Los padres de Asdry van a salir a ver a unos vecinos y usan con ella, sin éxito, el viejo recurso de que, si no se cepilla los dientes, se queda en casa. La chiquilla no cede y, al cabo, ellos se marchan y la niña responde con su arma secreta: se pone a llorar.
Yo quedo a cargo de la situación y, pese a que soy el verdadero rehén de la historia, trato de negociar. Desde el portal se ve a un viejito jardinero haciendo su trabajo con todas sus herramientas. Frente al cuadro lacrimógeno, el hombre, solidario, echa mano a una antigua estratagema:
—¿Cuál es el niño que está llorando por aquí?, para llevármelo en mi saco.

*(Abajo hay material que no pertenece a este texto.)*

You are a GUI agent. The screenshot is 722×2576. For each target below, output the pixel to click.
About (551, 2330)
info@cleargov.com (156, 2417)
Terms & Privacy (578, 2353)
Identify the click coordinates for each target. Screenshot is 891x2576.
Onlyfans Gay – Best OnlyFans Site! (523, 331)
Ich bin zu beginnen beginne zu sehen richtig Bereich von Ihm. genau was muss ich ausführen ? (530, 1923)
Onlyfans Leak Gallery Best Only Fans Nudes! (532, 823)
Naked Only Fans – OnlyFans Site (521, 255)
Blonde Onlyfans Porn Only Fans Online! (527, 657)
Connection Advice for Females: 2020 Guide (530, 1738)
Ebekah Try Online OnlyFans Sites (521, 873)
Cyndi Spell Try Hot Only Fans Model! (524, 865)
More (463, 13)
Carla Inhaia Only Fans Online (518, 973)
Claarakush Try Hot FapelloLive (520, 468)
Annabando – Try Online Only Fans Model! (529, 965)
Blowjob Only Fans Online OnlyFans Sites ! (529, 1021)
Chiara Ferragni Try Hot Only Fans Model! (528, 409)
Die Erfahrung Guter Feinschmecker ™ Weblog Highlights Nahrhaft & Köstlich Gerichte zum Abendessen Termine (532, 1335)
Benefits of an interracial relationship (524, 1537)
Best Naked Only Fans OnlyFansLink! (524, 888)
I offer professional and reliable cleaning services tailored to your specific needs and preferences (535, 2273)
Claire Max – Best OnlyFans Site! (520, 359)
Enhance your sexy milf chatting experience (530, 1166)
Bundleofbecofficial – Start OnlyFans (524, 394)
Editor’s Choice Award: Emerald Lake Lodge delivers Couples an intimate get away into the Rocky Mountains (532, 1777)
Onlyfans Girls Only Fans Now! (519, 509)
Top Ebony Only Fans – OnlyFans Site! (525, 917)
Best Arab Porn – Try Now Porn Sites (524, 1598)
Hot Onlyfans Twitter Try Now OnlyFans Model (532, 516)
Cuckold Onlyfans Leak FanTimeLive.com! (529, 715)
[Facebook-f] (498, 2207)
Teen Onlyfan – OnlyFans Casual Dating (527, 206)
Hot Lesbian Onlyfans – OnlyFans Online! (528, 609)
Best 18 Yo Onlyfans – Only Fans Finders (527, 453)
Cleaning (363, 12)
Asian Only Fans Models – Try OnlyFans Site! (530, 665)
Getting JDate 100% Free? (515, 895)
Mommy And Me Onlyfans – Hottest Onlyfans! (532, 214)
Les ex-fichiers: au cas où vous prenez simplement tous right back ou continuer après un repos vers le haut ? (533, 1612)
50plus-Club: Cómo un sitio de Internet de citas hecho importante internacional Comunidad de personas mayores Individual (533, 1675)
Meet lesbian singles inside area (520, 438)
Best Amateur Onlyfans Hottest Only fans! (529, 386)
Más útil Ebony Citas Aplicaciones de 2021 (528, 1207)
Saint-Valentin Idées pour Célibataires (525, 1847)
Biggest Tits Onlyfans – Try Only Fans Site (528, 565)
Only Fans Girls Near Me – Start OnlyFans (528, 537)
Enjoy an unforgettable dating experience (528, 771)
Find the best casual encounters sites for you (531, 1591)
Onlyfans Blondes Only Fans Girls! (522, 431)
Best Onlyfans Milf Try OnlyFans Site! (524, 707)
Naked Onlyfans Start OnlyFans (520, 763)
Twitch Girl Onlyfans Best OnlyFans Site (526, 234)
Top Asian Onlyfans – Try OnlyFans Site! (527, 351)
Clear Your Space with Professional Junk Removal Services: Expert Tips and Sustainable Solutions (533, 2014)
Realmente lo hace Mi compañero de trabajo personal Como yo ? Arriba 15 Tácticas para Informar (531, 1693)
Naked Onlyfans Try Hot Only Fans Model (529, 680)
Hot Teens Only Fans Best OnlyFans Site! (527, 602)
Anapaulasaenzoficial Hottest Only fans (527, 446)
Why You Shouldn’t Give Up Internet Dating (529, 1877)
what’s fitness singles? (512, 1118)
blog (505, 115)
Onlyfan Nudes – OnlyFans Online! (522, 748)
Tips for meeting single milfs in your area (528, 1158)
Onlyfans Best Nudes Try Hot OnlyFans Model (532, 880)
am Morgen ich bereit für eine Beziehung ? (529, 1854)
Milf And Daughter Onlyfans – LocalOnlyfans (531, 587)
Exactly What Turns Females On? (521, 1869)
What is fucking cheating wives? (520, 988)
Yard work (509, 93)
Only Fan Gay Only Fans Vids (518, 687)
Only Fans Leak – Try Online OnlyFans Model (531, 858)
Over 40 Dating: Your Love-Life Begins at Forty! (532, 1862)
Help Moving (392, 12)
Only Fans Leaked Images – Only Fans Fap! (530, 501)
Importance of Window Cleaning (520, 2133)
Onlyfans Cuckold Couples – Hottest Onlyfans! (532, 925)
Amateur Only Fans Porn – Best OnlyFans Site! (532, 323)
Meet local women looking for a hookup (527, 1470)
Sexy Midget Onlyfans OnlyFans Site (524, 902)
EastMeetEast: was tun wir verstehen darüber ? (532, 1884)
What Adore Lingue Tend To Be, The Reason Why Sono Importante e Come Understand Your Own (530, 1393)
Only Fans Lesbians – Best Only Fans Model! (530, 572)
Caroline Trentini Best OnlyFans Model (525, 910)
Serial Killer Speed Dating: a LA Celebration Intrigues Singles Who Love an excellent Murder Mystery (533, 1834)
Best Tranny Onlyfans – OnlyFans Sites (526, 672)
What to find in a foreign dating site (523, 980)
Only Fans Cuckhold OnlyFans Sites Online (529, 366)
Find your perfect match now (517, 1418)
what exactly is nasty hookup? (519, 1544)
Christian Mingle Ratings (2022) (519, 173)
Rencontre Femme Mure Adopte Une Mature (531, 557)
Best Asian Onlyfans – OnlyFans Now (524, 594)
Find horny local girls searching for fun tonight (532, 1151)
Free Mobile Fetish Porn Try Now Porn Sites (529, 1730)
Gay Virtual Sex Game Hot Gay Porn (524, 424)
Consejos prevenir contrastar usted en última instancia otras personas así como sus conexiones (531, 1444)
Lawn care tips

En efecto, tiene un saco blanco en el que recoge la hierba, y tiene también inmensas tijeras de podar, y guantes de lona y un machete con su lima y un rastrillo. Todo un extraterrestre, para un niño. Hago de canciller:
—No, yo no he visto a ningún niño llorando.
—¡Ah, bueno! —responde con un guiño y sigue su faena.
Aprovecho el trance y le aconsejo a Asdry que se cepille porque ese hombre es muy malo con los niños que lloran por gusto y que no se cepillan los dientes.
«Dicen —le explico con voz de tío— que les corta el pelo con sus tijeras y después se los lleva en el saco a un lugar donde no hay caramelos».
El truco funciona. Asdry entró diligente y enseguida me entregó su cepillo con pasta dental. La cepillé como nunca en su vida y, en pose triunfal, me puse a inventarle cuentos.
Al rato, el jardinero pasó de nuevo y Asdry, como si lo conociera desde siempre, salió corriendo a su encuentro.
—Hombre del jardín, hombre del jardín, ya me cepillé, pero mira, mi tío no, así que saca la tijera y llévatelo en el saco.